Non ha aspettato Antonio Conte. Era passata poco più di un’ora dalla cocente delusione della sconfitta in finale di Europa League quando il tecnico, ai microfoni di Sky Sport, ha scelto quali parole usare per dire addio all’Inter. Ha parlato di idee differenti, di “vedute diverse“, della “decisione migliore per il bene” della società. Ma non ha avuto il coraggio di strappare definitivamente: “A mente fredda ci incontreremo con la società. Si farà poi una disamina della stagione, di tutto. In maniera serena cercheremo di pianificare eventualmente il futuro dell’Inter, con o senza di me“. Siamo ai saluti, a meno di un clamoroso colpo di scena e ammesso che la società riesca ancora a digerire un allenatore che per la seconda volta – dopo lo sfogo post-Atalanta – parla razionalmente di un suo addio. Lunedì ci sarà l’incontro decisivo con il presidente Steven Zhang. L’Inter nel frattempo si è già cautelata: pronto a sedersi in panchina c’è Massimiliano Allegri, proprio l’uomo che prese il testimone di Conte alla Juventus.

Conte ha rotto con l’Inter nonostante una stagione in cui ha centrato il secondo posto in campionato e la finale di Europa League. “Non c’è nessun rancore, è questione di alcune situazioni che ho affrontato quest’anno e non mi sono piaciute”, ha detto nel post-partita. “Bisogna capire se c’è la voglia di tutti di non passare un’altra annata in questa maniera – ha aggiunto – Ci sono risvolti della vita che se devono intaccare l’aspetto privato non vanno più bene”. Parole che celano la rottura definitiva con qualche membro della dirigenza: il primo indiziato è il direttore sportivo Piero Ausilio, perché con la famiglia Zhang il tecnico rivendica un rapporto ottimo. Forse nel faccia a faccia con il presidente, Conte proverà a giocare proprio la sua ultima carta: “O si cambia o me ne vado”. La strada più probabile è l’addio, con un accordo sulla buonuscita.

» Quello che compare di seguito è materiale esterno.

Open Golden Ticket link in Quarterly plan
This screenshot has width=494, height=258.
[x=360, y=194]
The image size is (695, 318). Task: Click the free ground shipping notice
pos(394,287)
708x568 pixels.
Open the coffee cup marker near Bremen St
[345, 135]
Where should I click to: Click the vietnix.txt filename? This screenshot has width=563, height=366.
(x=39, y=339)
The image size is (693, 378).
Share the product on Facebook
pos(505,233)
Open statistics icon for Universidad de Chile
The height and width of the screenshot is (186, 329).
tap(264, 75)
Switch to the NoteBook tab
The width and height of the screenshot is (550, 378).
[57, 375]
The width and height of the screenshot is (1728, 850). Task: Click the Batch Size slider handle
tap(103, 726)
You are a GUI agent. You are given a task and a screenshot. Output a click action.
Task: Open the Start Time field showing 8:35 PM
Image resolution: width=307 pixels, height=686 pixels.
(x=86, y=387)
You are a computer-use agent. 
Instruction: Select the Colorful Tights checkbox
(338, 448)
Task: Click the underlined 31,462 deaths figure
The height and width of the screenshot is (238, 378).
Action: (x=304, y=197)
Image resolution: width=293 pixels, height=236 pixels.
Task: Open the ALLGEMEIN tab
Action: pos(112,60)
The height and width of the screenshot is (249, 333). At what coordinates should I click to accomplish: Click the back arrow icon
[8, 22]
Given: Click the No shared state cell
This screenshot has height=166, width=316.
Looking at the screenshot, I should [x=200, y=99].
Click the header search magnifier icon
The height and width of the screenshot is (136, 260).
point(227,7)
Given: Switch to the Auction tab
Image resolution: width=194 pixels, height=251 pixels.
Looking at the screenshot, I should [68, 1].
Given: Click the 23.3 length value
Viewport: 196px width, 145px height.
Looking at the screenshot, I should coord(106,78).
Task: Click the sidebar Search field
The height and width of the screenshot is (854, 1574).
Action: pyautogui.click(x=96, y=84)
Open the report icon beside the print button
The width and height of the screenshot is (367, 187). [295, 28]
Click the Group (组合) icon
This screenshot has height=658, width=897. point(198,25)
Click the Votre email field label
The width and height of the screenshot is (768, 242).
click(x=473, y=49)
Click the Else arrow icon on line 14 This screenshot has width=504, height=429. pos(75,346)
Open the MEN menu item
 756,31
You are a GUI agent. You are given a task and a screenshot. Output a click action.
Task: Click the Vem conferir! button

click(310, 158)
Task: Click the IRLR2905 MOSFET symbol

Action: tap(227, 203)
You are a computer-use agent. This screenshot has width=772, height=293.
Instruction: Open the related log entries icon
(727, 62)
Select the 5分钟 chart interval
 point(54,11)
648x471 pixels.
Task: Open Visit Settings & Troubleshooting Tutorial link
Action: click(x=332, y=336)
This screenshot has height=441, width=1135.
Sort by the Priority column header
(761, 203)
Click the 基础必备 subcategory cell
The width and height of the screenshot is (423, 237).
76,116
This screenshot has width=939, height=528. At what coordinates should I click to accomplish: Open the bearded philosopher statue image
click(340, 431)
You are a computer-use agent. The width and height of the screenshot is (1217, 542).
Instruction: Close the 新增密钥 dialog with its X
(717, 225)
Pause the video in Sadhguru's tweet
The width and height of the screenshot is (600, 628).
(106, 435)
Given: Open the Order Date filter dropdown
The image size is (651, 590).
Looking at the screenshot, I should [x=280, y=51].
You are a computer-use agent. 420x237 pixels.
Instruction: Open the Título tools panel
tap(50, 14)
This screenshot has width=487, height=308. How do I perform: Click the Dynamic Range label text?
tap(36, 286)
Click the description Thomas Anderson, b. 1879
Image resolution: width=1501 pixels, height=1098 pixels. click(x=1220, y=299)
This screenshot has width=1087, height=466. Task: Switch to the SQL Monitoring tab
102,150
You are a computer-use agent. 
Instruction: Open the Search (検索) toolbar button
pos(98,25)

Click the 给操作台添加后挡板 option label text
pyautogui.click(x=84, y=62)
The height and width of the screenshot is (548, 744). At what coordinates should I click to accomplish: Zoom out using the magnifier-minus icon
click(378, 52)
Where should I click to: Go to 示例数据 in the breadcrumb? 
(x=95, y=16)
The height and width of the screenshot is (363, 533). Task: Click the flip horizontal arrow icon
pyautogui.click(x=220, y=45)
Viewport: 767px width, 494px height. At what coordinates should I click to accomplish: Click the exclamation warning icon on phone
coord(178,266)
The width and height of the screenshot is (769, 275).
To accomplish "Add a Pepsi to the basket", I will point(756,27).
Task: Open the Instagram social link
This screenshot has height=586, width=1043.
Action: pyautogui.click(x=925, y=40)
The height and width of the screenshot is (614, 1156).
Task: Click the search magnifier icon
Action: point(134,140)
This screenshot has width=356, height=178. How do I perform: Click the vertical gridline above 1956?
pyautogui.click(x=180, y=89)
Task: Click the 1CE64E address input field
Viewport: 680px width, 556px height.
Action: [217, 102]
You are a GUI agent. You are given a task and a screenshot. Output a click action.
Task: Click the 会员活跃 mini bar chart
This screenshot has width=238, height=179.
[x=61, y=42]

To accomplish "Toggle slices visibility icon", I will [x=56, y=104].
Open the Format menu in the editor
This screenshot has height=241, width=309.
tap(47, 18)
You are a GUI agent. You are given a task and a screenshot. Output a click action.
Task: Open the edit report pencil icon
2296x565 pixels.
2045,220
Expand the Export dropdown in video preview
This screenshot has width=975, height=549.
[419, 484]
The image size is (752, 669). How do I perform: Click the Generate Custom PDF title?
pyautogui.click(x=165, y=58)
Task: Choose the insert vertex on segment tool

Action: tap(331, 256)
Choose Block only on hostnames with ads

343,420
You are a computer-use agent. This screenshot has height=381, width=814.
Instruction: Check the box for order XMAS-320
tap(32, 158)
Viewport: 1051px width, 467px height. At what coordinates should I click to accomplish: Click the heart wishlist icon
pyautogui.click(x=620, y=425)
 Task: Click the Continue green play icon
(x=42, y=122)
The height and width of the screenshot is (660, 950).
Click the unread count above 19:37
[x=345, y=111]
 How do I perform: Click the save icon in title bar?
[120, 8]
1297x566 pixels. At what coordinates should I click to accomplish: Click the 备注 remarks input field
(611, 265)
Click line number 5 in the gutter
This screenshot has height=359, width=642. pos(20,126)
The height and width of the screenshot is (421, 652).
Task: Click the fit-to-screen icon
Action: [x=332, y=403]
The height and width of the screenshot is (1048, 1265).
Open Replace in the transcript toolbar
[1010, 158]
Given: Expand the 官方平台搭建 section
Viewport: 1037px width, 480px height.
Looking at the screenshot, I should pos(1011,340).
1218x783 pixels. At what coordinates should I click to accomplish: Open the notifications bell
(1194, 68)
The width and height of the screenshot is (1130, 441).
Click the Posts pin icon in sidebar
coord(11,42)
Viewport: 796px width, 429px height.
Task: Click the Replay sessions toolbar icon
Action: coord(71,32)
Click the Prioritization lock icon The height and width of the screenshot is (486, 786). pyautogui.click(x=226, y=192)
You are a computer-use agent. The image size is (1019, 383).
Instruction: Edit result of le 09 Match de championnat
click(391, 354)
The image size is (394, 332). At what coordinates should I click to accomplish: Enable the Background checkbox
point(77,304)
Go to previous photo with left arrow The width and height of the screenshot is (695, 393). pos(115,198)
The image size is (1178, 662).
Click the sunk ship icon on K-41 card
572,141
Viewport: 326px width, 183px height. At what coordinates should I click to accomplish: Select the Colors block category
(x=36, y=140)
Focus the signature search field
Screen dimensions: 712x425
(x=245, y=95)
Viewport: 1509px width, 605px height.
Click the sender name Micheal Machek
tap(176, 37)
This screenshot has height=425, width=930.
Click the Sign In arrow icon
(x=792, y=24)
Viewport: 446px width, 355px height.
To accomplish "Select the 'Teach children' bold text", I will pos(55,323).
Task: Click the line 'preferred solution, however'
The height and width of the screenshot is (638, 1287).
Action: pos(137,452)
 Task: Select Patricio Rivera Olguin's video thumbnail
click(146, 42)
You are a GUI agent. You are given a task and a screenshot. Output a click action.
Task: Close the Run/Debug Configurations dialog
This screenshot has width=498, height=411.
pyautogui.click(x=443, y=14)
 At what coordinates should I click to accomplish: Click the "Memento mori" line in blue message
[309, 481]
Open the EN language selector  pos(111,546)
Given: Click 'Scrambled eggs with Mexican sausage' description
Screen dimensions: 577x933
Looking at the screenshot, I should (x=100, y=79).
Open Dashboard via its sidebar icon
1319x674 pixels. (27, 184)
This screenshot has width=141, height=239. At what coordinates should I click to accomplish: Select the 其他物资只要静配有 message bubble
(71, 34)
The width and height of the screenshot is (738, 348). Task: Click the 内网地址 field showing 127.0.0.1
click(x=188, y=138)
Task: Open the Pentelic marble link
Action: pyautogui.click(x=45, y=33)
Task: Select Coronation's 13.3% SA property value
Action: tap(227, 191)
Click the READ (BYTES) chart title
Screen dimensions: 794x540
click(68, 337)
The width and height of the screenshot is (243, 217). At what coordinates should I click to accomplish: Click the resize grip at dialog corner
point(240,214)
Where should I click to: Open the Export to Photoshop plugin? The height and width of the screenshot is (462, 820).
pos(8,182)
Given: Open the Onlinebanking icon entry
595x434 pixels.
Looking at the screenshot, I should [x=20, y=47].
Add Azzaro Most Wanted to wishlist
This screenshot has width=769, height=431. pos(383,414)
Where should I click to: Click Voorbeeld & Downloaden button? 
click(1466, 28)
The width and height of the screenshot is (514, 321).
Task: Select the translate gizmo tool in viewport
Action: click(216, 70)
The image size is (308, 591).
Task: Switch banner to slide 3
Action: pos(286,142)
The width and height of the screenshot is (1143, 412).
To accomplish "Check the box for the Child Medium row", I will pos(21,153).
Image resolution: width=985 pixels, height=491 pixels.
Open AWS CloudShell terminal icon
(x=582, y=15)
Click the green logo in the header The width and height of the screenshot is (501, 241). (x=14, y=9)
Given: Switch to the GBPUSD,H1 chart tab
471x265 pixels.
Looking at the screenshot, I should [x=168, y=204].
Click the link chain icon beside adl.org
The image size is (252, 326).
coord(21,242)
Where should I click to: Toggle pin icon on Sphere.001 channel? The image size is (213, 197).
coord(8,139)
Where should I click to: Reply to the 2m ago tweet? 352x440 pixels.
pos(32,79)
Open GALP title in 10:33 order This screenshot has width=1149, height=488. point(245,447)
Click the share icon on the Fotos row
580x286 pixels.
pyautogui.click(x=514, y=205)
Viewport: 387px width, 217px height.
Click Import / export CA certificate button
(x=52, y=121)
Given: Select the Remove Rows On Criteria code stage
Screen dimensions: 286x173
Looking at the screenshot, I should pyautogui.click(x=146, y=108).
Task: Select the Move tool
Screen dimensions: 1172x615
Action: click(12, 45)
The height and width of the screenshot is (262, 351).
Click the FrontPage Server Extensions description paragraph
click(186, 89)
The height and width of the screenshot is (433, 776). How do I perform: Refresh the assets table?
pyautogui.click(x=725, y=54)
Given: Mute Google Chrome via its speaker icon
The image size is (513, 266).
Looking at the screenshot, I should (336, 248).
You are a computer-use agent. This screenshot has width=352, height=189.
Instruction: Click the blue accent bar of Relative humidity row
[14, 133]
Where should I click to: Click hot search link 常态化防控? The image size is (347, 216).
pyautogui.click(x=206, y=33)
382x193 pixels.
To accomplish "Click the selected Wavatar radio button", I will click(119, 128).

La talpa – Conte già a fine campionato aveva evocato la presenza di una talpa, ricordando le lamentale del suo predecessore Spalletti. “Tanto voi sapete tutto…”, ha detto ai giornalisti che ieri questa notte gli chiedevano dell’incontro con Zhang. L’accusa alla società di non aver protetto lui e i suoi giocatori è il principale motivo della rottura. Uno strappo con la dirigenza che, se dopo la cavalcata in Europa poteva apparire alle spalle, ora invece è riemerso come insanabile. Al tecnico hanno dato fastidio alcune indiscrezioni uscite sulla stampa, qualche parola mancata nei momenti di difficoltà. La rottura con la dirigenza è alla base anche degli altri due motivi del suo probabile addio.

La famiglia – Conte dopo la sconfitta in finale ha parlato di “famiglia” e di “vita privata”. Un richiamo che cela due diversi malumori. Il primo è legato sempre alla “talpa”: il tecnico non ha mai digerito il fatto che i media abbiano saputo della lettera anonima contenente minacce e un proiettile ricevuta a metà novembre. Il secondo malumore è invece tutto dell’allenatore, che da gennaio in poi è parso teso e nervoso: una collera interiore che si è riflessa sul rendimento frenetico della squadra e infine anche sulla finale di Europa League, giocata senza un briciolo di serenità.

Eriksen – Il terzo motivo della rottura è Eriksen: non il danese in assoluto ma in quanto simbolo di un mercato che Conte ha a più riprese sottolineato di non aver gradito. Nonostante siano arrivati in estate i giocatori funzionali al suo 3-5-2 e a gennaio i rinforzi chiesti a gran voce. Tra questi proprio l‘ex Tottenham: un’occasione che l’Inter non poteva sciupare e che invece l’allenatore non ha saputo sfruttare. Forse anche per dimostrare che il centrocampista che serviva era un altro (Vidal?): per questo Eriksen può essere considerato il simbolo della rottura con la dirigenza. Mentre, con l’arrivo di Allegri, potrebbe diventare una delle punte di diamante di una nuova Inter.